Extract provided:
-*-

# LSD and personality type



## laterally38 (Feb 25, 2014)

This post is for those who have tried LSD or know someone closely that has had long-term effects.

Just wondering if anyone has tried LSD and how it has affected them. For those who are well-versed in personality types and hold the stance that one cannot and does not change throughout life, would you be open to thinking a deep LSD trip might actually change it up?

I have come to realize lately that I do not know much about anything. I'm a naturally intelligent person (not trying to have the different types of intelligences conversation), but I haven't taken the time to learn things on deeper levels; I settle too often on a broader spectrum. 

With all this being said, i have taken LSD twice (and haven't studied up on it for more than a few hours). The first time wasn't as crazy, I could retain some sense of my social abilities. I didn't see shit, but it was morphed and my thoughts became very in-depth to a ridiculous level. 

The second time, however, was extremely intense. It was as if I was having a conversation with someone else in my head. It was a little over a year ago, and I cannot remember any real details but I feel as if my mind has subconsciously taken away a lot from this "conversation". I cannot explain it, but it was absolutely insane. I'm a generally "normal" person, as far as my background and interpersonal conversations go, but something about me is unquestionably different and I feel as though those close to me can sense it as well.

-*-

Entries provided:

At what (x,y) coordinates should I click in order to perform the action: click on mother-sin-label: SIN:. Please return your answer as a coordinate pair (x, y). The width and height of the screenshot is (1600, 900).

-*-

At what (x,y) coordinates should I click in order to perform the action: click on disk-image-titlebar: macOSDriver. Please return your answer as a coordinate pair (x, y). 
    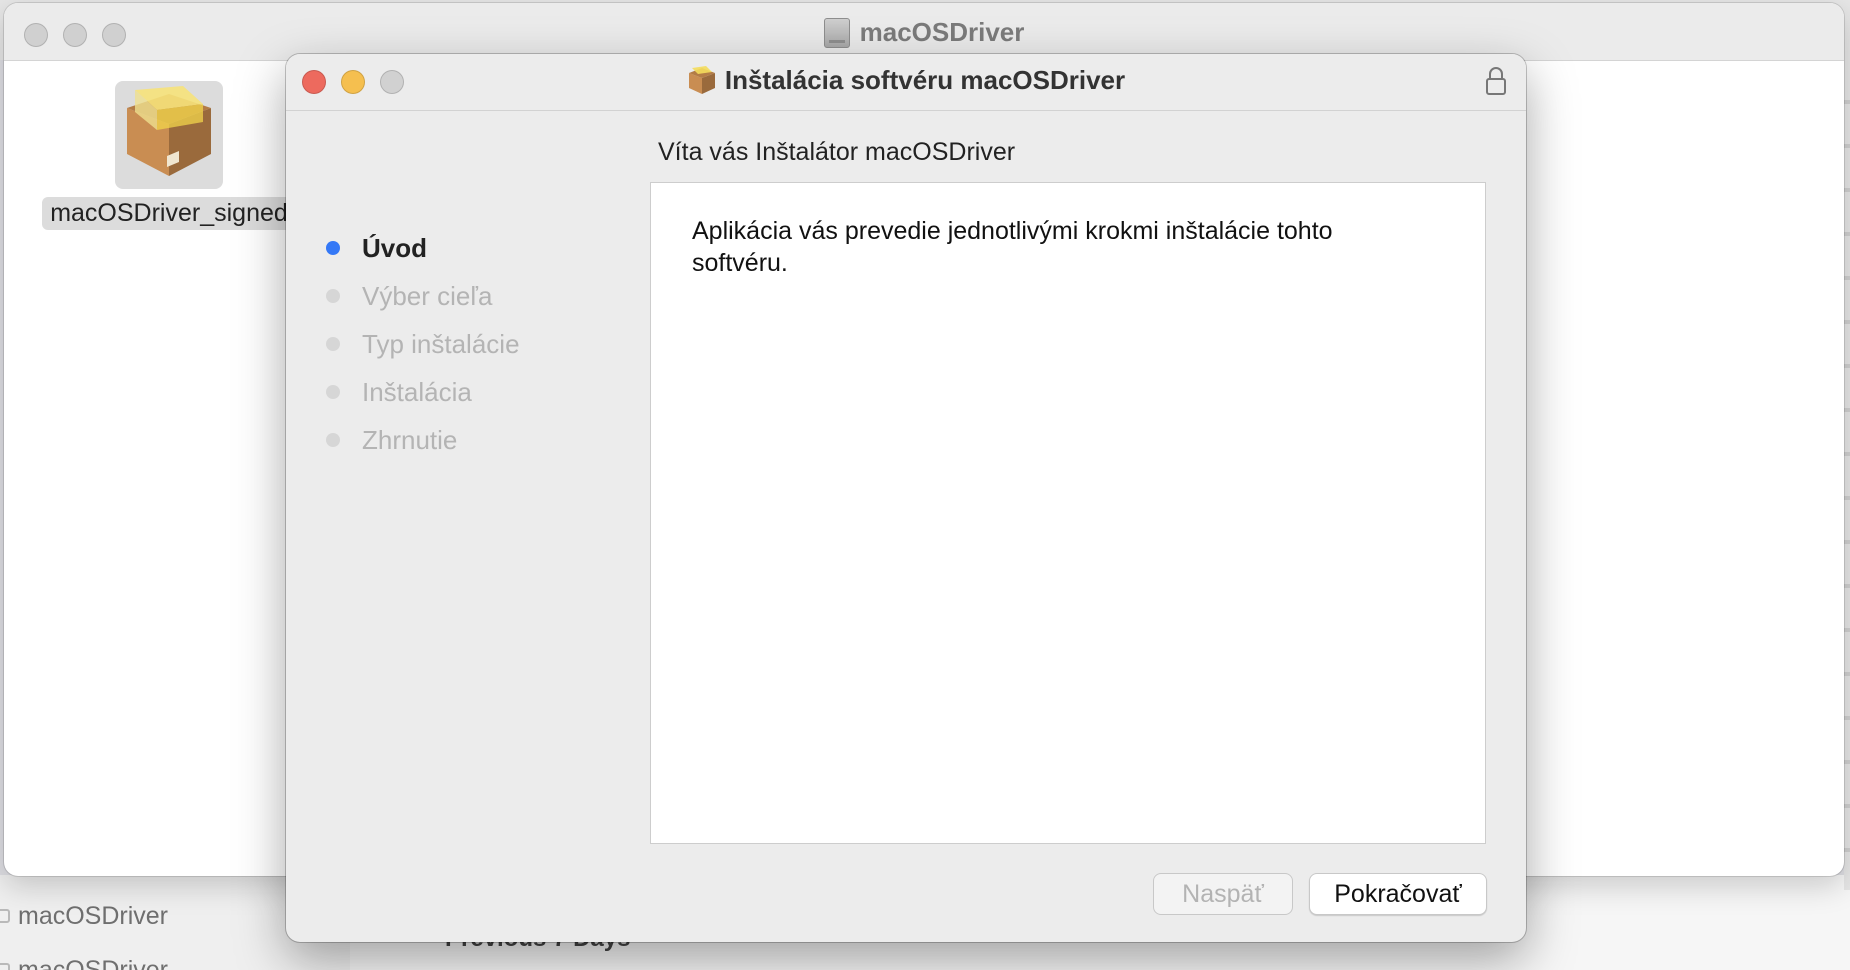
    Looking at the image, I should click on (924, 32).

-*-

How to complete this task: Write out the passage of the LSD and personality type post above, from "## laterally38 (Feb" up to and including "a broader spectrum.", keeping every word unchanged.

Answer area:
## laterally38 (Feb 25, 2014)

This post is for those who have tried LSD or know someone closely that has had long-term effects.

Just wondering if anyone has tried LSD and how it has affected them. For those who are well-versed in personality types and hold the stance that one cannot and does not change throughout life, would you be open to thinking a deep LSD trip might actually change it up?

I have come to realize lately that I do not know much about anything. I'm a naturally intelligent person (not trying to have the different types of intelligences conversation), but I haven't taken the time to learn things on deeper levels; I settle too often on a broader spectrum.